We read for pleasure. To gain knowledge. To seek out a deeper sense of self. To understand the world around us. I wonder if we also read stories as a means of connecting with others?

In the classroom setting, we talk about making connections as a comprehension strategy. We talk about connecting our own lives and experiences to texts; connecting texts to other texts; and connecting the text with the world around us.  We use connection as a tool for engaging with the text and deepening our understanding of what we are reading.

But do we fully appreciate the power of stories to connect with others? To build and deepen relationships?

A carefully chosen class novel has the power to bring the group together. Reading Hatchet by Gary Paulsen during the learning at home period, forged a bond within the dispersed class group. The bond grew out of the shared understanding of the lead character’s turmoil. The group quickly became empathetic to his plight and lived his experiences together as one, despite the distance between us. The process, the story and their mutuality strengthened the bond of the group and deepened the children’s understanding of the text. Connections were realised.

My adult book group is a group bonded by shared experiences of motherhood and friendship. Discussions occur throughout the reading process, each of us itching to determine where the friend is in the book, eager to discuss, to share, to connect with our own lives and experiences. In doing so, we are also deepening our friendship through the shared experience. Deeper connections are established.

Bedtime reading rituals strengthen and deepen the parent-child bond. My recollections of Jack and the Beanstalk repeatedly told to my much younger self when I needed it most, even now bring about a sense of calm. I now turn to stories with my own children. The shared experience that bonds, that calms, that takes us to a place of contentedness and togetherness. Connections are born.

And what of the as-yet-untold story? The made-up story, created together? On a class walk a class group were challenged to make up stories, using their surroundings as inspiration, to share with their younger buddy during the walk.

“What was the purpose of that task?” we discussed on return to school.

The initial discussion was around the power of drawing on our surroundings as a creative writing technique.

One voice piped up, “To help us to build a relationship with our buddies.”

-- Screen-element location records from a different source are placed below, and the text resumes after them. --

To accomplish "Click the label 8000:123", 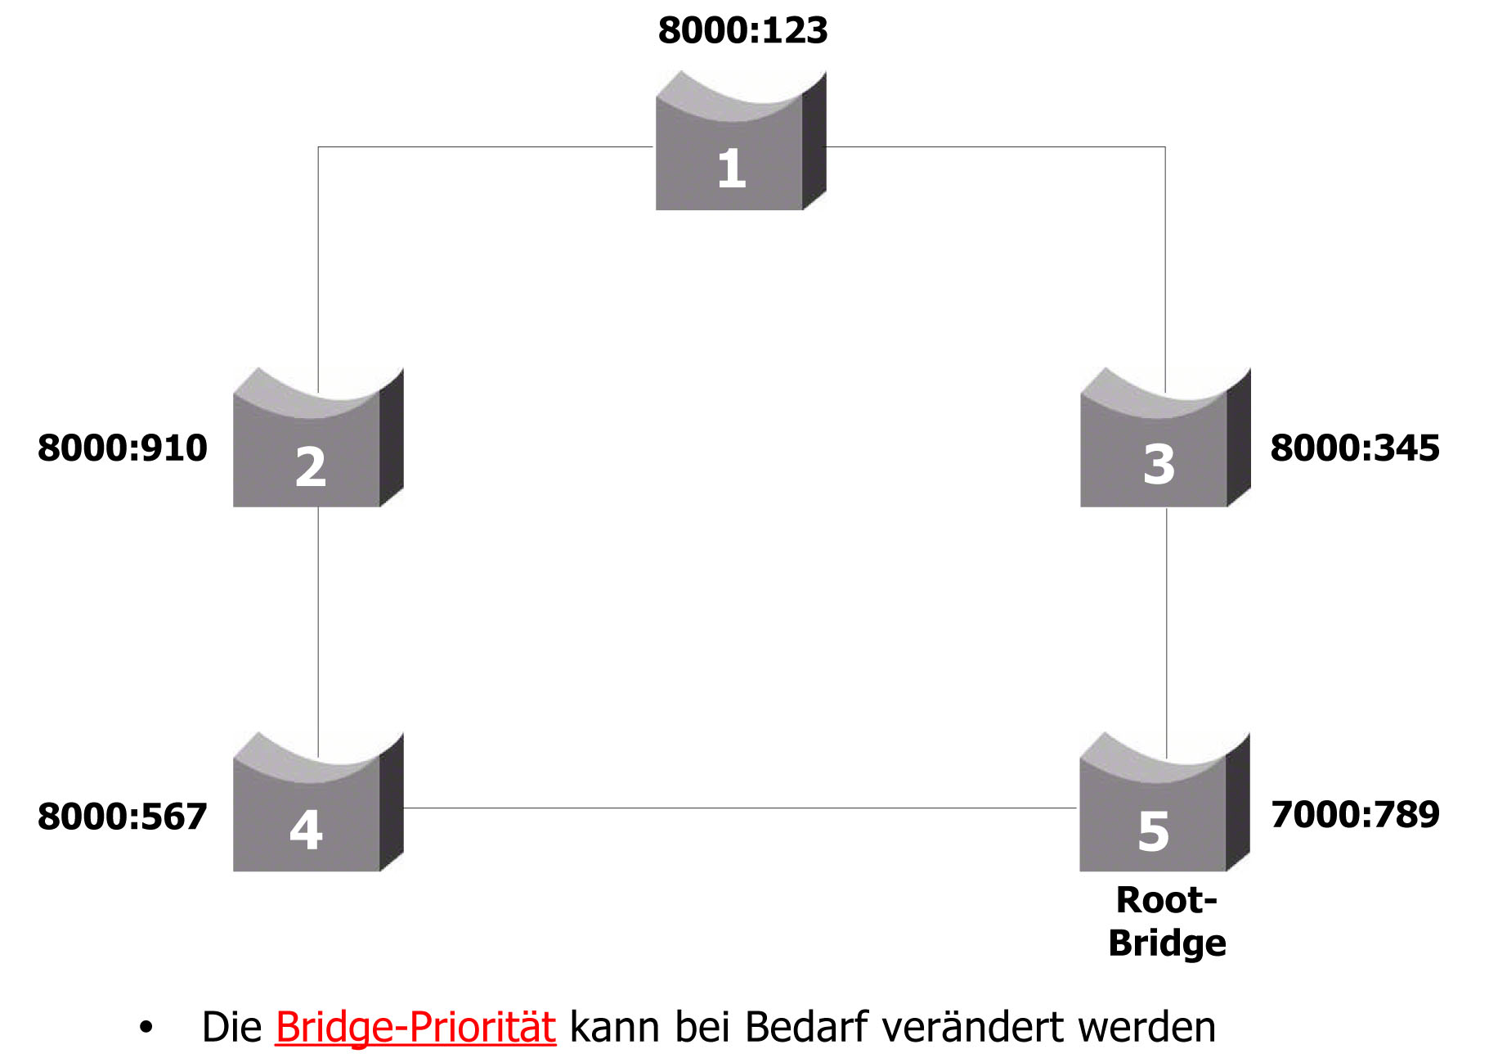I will coord(742,31).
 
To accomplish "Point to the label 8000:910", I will coord(123,448).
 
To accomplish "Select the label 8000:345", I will coord(1354,448).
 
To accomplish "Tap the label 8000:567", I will coord(123,817).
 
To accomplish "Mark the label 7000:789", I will coord(1355,814).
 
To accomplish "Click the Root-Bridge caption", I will coord(1167,921).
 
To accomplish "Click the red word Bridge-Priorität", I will coord(415,1028).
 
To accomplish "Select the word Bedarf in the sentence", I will coord(806,1028).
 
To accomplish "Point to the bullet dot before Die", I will coord(146,1028).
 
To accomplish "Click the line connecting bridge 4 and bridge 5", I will coord(736,808).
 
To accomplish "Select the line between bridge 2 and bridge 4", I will coord(318,622).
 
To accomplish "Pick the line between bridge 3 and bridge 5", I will coord(1166,622).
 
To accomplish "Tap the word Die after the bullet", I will coord(231,1028).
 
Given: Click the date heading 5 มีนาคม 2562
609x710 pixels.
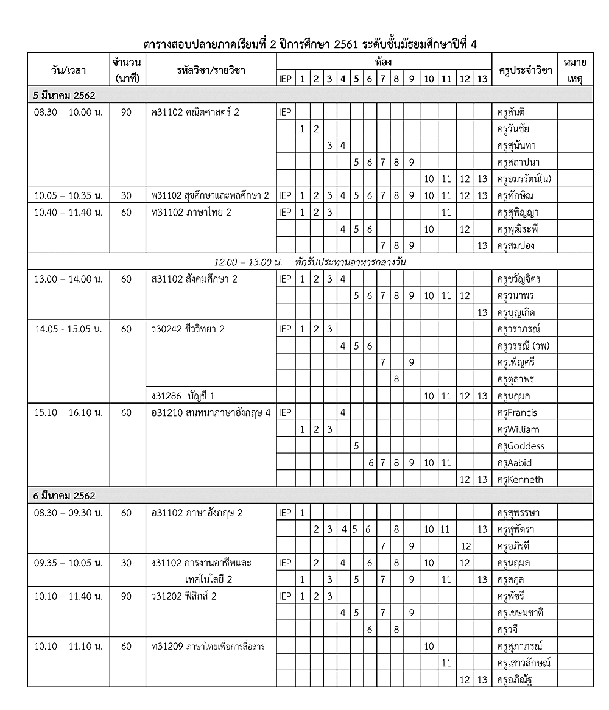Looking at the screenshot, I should (65, 96).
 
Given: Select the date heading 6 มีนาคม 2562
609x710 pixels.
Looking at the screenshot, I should (65, 496).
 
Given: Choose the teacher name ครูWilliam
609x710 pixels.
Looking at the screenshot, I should (518, 429).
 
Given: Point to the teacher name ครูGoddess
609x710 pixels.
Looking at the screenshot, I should (521, 446).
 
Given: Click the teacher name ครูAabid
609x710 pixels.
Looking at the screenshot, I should (515, 463).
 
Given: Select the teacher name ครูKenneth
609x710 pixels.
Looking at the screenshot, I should (520, 479).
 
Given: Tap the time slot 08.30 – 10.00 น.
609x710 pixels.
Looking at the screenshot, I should (68, 112).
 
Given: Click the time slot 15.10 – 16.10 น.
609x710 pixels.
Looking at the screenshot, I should (68, 413).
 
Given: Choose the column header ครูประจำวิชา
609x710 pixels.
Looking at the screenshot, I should (525, 71).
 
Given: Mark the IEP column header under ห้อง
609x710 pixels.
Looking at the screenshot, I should (285, 79).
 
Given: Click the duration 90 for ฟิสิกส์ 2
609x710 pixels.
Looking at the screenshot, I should (126, 596).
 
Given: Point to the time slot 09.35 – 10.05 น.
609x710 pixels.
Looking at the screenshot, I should (68, 563).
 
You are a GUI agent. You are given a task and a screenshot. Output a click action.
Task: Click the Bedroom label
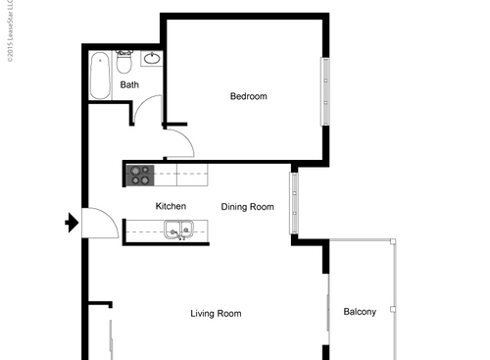click(x=248, y=96)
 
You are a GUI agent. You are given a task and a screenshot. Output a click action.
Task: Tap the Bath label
click(x=129, y=85)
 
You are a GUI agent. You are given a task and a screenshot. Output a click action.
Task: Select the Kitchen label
click(x=171, y=206)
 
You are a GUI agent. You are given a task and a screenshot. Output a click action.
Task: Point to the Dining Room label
click(x=247, y=206)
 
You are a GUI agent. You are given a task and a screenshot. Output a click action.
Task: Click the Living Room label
click(x=216, y=314)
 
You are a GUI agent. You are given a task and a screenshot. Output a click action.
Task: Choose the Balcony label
click(x=360, y=312)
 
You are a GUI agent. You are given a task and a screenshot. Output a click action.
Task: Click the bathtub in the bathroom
click(x=100, y=77)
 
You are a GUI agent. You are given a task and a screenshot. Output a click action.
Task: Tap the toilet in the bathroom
click(x=124, y=64)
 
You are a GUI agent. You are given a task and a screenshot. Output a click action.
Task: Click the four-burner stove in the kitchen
click(x=139, y=175)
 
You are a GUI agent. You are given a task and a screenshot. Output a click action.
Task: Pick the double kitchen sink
click(x=178, y=231)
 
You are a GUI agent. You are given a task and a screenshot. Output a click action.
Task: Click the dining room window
click(x=292, y=203)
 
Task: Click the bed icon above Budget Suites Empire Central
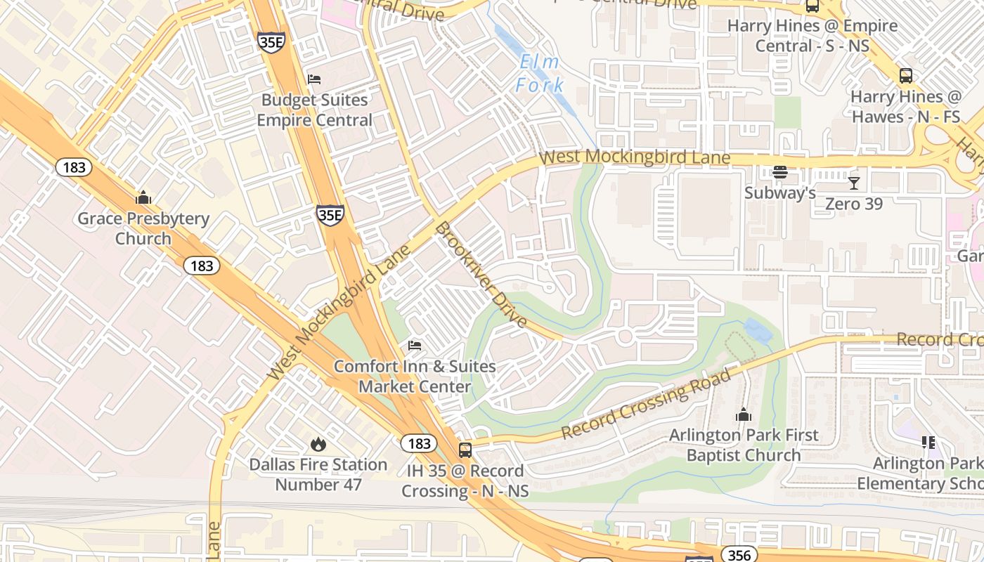(x=314, y=79)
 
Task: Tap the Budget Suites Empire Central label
(x=314, y=110)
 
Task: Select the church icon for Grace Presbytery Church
(x=143, y=197)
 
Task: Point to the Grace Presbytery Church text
(x=143, y=228)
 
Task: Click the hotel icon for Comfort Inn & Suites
(x=415, y=345)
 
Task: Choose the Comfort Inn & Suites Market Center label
(x=415, y=377)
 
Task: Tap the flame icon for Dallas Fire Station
(x=318, y=444)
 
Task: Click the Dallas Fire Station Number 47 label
(x=318, y=475)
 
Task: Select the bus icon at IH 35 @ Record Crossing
(x=465, y=450)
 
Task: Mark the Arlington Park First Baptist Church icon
(x=744, y=414)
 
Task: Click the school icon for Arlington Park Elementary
(x=928, y=442)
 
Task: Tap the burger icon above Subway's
(x=780, y=172)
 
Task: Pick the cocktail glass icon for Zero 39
(x=854, y=183)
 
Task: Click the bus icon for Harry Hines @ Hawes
(x=906, y=76)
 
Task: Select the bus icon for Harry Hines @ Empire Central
(x=813, y=6)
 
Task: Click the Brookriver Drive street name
(x=481, y=275)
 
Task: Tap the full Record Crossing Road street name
(x=647, y=404)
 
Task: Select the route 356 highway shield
(x=739, y=555)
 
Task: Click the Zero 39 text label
(x=854, y=204)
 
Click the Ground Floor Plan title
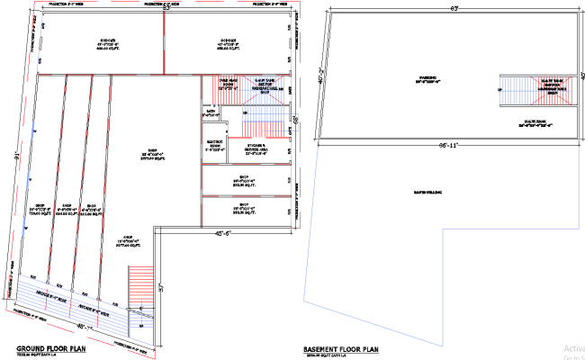tap(51, 347)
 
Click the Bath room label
tap(211, 113)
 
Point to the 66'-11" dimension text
tap(446, 145)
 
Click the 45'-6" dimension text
tap(224, 234)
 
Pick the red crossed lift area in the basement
tap(549, 91)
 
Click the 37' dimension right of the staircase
tap(162, 288)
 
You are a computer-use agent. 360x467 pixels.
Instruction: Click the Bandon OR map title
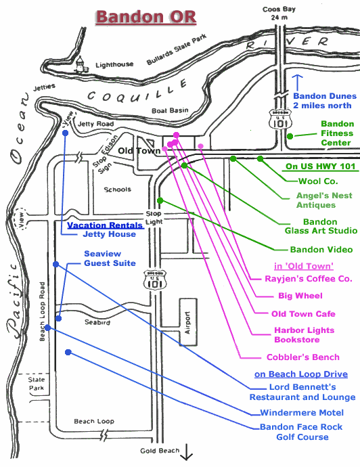tap(146, 17)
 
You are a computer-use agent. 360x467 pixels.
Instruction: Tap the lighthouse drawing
tap(81, 64)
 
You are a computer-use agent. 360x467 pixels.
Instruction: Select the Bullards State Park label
tap(177, 49)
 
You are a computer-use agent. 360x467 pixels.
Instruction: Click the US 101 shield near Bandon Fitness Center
tap(281, 119)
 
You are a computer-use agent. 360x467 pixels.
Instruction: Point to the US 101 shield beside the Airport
tap(155, 280)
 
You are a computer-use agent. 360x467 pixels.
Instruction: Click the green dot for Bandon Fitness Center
tap(290, 137)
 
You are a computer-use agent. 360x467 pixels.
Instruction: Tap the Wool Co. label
tap(318, 181)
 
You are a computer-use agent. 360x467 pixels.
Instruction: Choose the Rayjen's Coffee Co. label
tap(309, 279)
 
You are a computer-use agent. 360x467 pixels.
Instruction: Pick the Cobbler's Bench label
tap(303, 357)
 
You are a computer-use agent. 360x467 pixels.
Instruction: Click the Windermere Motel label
tap(302, 413)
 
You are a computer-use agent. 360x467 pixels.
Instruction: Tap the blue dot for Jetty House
tap(65, 133)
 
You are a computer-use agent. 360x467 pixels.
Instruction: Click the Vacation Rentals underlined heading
tap(105, 225)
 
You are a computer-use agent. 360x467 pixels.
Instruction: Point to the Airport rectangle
tap(188, 322)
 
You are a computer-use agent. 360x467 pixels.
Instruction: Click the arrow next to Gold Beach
tap(187, 452)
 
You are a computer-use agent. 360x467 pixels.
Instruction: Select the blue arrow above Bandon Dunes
tap(297, 83)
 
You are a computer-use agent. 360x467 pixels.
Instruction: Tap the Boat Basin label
tap(170, 110)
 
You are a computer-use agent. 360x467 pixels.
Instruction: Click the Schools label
tap(117, 190)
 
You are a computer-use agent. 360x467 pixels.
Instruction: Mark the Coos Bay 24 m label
tap(279, 14)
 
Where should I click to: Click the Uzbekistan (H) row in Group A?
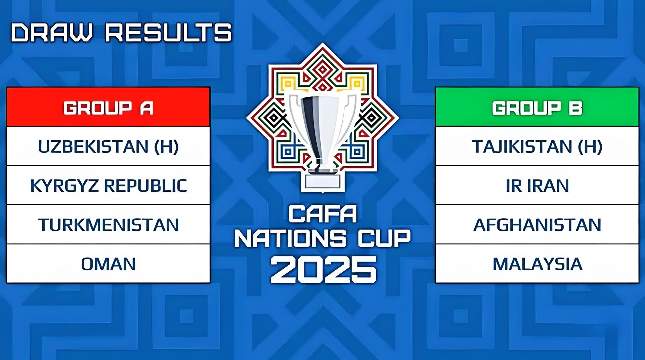pos(108,146)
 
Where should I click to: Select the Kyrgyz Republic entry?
pos(108,185)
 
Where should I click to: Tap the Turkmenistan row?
pos(108,224)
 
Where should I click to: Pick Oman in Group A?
pos(108,264)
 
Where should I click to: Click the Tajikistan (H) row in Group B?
pos(537,146)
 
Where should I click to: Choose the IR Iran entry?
pos(537,185)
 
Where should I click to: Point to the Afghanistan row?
pos(537,224)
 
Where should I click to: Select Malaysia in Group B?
pos(537,264)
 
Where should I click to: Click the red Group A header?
pos(108,107)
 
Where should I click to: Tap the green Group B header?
pos(537,107)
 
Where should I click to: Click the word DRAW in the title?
pos(52,33)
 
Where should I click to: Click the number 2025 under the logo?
pos(323,269)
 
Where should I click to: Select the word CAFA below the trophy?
pos(322,214)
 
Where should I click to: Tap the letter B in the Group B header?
pos(575,108)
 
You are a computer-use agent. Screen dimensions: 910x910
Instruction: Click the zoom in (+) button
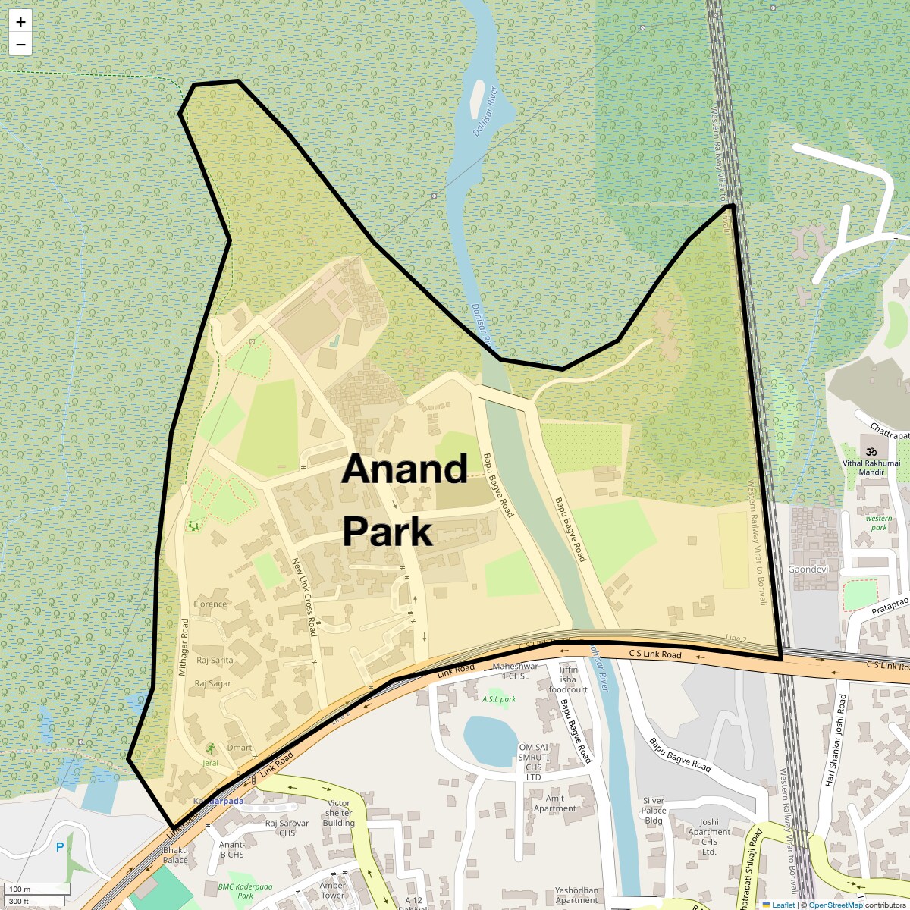pyautogui.click(x=20, y=22)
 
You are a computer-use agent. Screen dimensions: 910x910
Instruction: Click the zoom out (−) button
pyautogui.click(x=20, y=44)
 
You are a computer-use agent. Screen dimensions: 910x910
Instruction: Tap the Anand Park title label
pyautogui.click(x=403, y=500)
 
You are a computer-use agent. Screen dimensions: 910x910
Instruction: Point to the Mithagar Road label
pyautogui.click(x=184, y=646)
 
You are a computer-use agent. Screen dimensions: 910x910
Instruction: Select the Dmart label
pyautogui.click(x=240, y=748)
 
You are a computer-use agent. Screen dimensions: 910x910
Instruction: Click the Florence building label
pyautogui.click(x=210, y=604)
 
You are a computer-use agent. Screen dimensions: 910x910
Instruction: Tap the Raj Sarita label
pyautogui.click(x=215, y=661)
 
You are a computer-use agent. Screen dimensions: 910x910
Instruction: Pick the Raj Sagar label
pyautogui.click(x=212, y=684)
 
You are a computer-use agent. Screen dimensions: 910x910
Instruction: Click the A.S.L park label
pyautogui.click(x=499, y=698)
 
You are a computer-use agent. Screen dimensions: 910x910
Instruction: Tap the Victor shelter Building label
pyautogui.click(x=338, y=813)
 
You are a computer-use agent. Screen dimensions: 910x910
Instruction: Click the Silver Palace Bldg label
pyautogui.click(x=654, y=810)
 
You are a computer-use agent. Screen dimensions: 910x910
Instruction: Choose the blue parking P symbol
pyautogui.click(x=60, y=847)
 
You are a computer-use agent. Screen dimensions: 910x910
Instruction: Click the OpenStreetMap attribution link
pyautogui.click(x=835, y=905)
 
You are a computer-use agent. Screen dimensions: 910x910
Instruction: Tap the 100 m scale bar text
pyautogui.click(x=20, y=890)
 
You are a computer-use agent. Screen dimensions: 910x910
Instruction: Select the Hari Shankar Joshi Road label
pyautogui.click(x=836, y=730)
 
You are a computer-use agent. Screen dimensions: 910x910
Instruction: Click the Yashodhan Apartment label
pyautogui.click(x=576, y=896)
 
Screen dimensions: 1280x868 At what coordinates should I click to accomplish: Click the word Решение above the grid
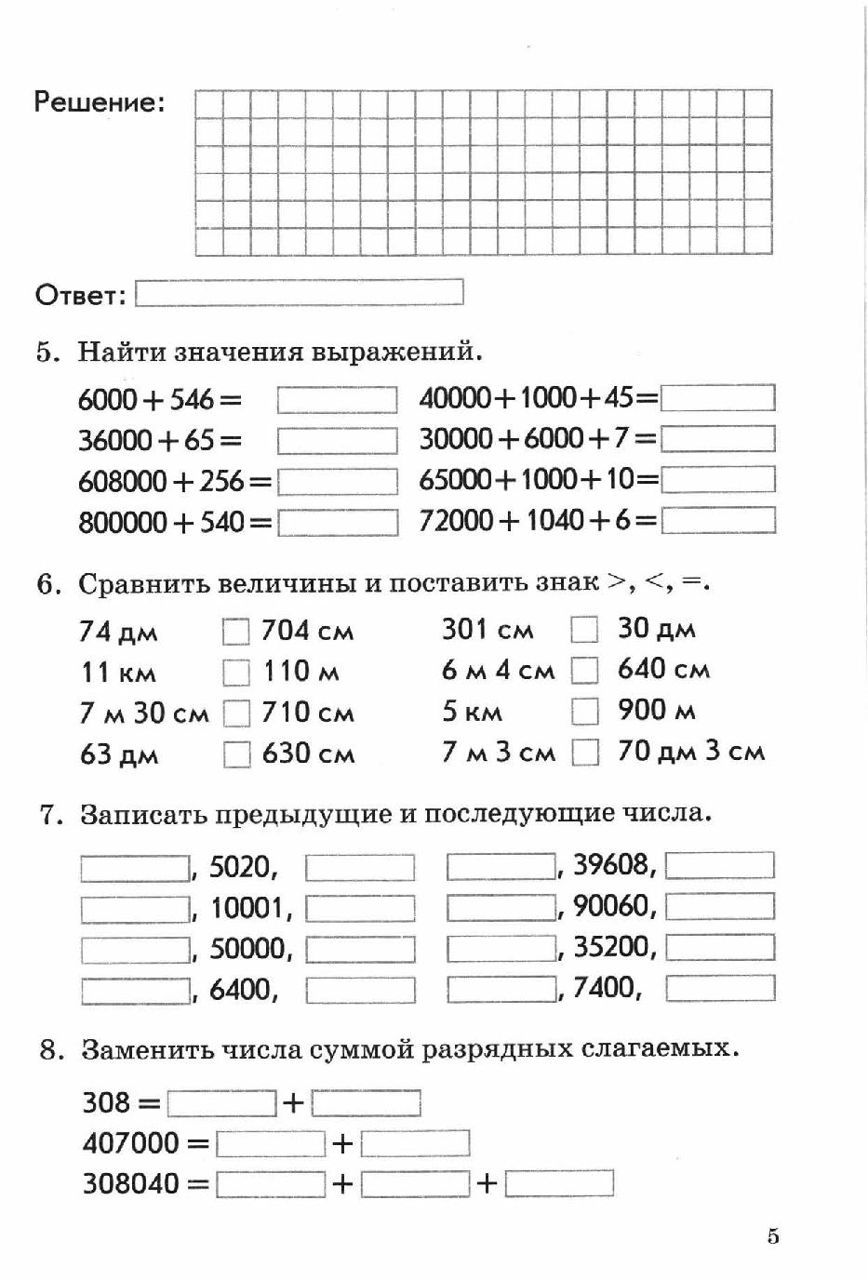[x=99, y=101]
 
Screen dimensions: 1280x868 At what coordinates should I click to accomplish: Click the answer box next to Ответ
[x=299, y=293]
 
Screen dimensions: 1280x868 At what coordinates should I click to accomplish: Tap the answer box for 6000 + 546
[x=337, y=400]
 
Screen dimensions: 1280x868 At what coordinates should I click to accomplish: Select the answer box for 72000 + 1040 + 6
[x=717, y=520]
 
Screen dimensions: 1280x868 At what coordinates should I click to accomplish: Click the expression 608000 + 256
[x=174, y=481]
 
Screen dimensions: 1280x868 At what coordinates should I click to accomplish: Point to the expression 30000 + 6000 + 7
[x=537, y=438]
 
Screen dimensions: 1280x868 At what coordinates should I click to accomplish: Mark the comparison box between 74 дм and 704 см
[x=236, y=632]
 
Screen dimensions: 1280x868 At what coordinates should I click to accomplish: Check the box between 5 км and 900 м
[x=584, y=711]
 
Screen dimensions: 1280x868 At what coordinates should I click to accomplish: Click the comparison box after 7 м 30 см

Next time you curl up to read your favourite story, consider the powerful connections you will make in sharing it.

Emma Nuttall
Teacher, Literacy Coach, Avid Reader and Parent of readers

Editor's note: Can you think of a book that has helped a child make a special connection? Please share as a comment.

1 comment:

  1. I want to go home! by Gordon Korman. Read aloud to a grade 5/6 who could be a bit challenging in their library period. This book created a strong bond between the students and me (the teacher librarian). I think they could see a bit/lot of the Counsellor Chip in my dealings with them, and that I couldn't help laughing out loud about Rudy's behaviour, let us see each other in a different light.